Editorial
Éditorial
Le temps des « dividendes de la paix » est révolu. Instabilité, dangerosité, imprévisibilité rythment désormais les affaires du Monde. Le retour des États puissances et du nationalisme, l’affirmation du recours au rapport de force et la volonté de domination sont à l’agenda international. Lors de la rédaction du dernier Livre blanc de 2013, les menaces – certes clairement identifiées – semblaient lointaines, du moins géographiquement. Avec les attentats de 2015 et le terrorisme djihadiste nihiliste qui n’a pas hésité à frapper sur notre sol, il était nécessaire de refaire le point de nos horizons stratégiques à court mais aussi à long terme. C’est l’objectif de la Revue stratégique de défense et de sécurité nationale présentée il y a quelques semaines au président de la République. De ce fait, il appartenait à la Revue Défense Nationale d’y apporter des éclairages avec les contributions des autorités politiques en charge de notre défense. C’est aussi le témoignage de leur attachement au rôle de la RDN dans le débat stratégique depuis 1939.
Et coïncidence du calendrier, en décembre 1967, le général d’armée Charles Ailleret, CEMA à cette époque, publiait un article majeur sur la stratégie de la France affirmant la volonté d’une défense autonome basée sur un modèle d’armée complet s’appuyant sur la dissuasion nucléaire. Les mots d’hier résonnent toujours cinquante ans plus tard et les faits démontrent que la construction de notre défense s’inscrit dans le temps long avec le besoin combiné d’une volonté politique affirmée et des ressources financières, humaines et technologiques suffisantes pour que les discours ne soient pas de vains mots. Il faut rajouter aussi que, déjà en 1967, l’importance de disposer des capacités technologiques et industrielles était soulignée par Charles Ailleret avec, en particulier, la recherche et l’innovation.
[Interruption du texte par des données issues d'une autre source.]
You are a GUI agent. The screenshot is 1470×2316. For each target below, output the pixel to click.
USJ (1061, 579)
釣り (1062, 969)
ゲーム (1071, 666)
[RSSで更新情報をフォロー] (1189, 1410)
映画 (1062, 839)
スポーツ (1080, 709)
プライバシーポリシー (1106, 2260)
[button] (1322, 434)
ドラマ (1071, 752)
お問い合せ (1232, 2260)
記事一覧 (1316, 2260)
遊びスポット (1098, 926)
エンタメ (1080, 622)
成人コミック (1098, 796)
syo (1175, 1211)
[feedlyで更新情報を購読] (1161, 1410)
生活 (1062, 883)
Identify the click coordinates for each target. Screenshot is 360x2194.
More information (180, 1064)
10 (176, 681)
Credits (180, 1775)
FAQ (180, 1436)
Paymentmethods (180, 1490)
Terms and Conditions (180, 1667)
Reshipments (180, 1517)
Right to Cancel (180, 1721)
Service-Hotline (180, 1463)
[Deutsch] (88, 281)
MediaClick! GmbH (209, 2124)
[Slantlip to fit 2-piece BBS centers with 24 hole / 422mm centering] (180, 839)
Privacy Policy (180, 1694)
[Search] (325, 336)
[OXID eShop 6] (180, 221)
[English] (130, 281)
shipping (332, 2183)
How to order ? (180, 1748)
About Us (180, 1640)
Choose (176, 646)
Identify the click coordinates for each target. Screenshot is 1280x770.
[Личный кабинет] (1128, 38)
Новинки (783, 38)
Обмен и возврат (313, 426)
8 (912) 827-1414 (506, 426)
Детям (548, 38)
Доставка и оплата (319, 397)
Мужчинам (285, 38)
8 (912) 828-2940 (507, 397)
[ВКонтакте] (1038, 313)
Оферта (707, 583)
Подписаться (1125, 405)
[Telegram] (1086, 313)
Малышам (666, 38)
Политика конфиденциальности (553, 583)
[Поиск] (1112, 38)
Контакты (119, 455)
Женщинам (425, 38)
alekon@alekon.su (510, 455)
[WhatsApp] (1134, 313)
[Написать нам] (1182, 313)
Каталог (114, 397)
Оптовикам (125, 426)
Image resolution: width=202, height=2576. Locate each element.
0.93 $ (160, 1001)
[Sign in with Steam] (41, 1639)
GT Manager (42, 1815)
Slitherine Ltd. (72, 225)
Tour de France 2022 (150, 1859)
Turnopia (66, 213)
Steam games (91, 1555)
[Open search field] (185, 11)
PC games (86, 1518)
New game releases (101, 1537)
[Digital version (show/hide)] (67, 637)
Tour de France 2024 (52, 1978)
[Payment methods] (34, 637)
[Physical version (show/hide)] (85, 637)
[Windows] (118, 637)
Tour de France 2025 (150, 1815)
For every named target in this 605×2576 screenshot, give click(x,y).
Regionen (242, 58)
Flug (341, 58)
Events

Aux analyses proposées ici sur la Revue stratégique se rajoutent d’autres articles montrant bien la complexité du monde, qu’il soit vu sous un angle géographique ou sous sa dimension du cyberespace. Cette complexité nécessite un décryptage permanent pour mieux l’appréhender et être à même de pouvoir réagir, voire anticiper. D’autant plus que de nouveaux espaces deviennent les champs de confrontation dès aujourd’hui, qu’ils soient physiques comme les espaces maritimes, virtuels comme le cyber avec la question désormais posée de l’Intelligence artificielle et ses algorithmes dans les choix décisionnels. La menace d’un Terminator n’est plus éloignée si l’Homme se prend pour Prométhée.
Cette année 2017 aura donc vu de profonds bouleversements tant stratégiques que politiques, y compris en France. D’où l’importance de cette Revue stratégique voulue par le chef de l’État, qui fixe le cadre et définit nos ambitions pour notre défense. D’où l’importance également des choix à venir dans le cadre de la prochaine Loi de programmation. Il est clair que la responsabilité des décideurs politiques et des chefs militaires sera engagée pour que la France, dans un monde instable, puisse se défendre en affirmant sa vocation européenne au service de la paix dans le Monde.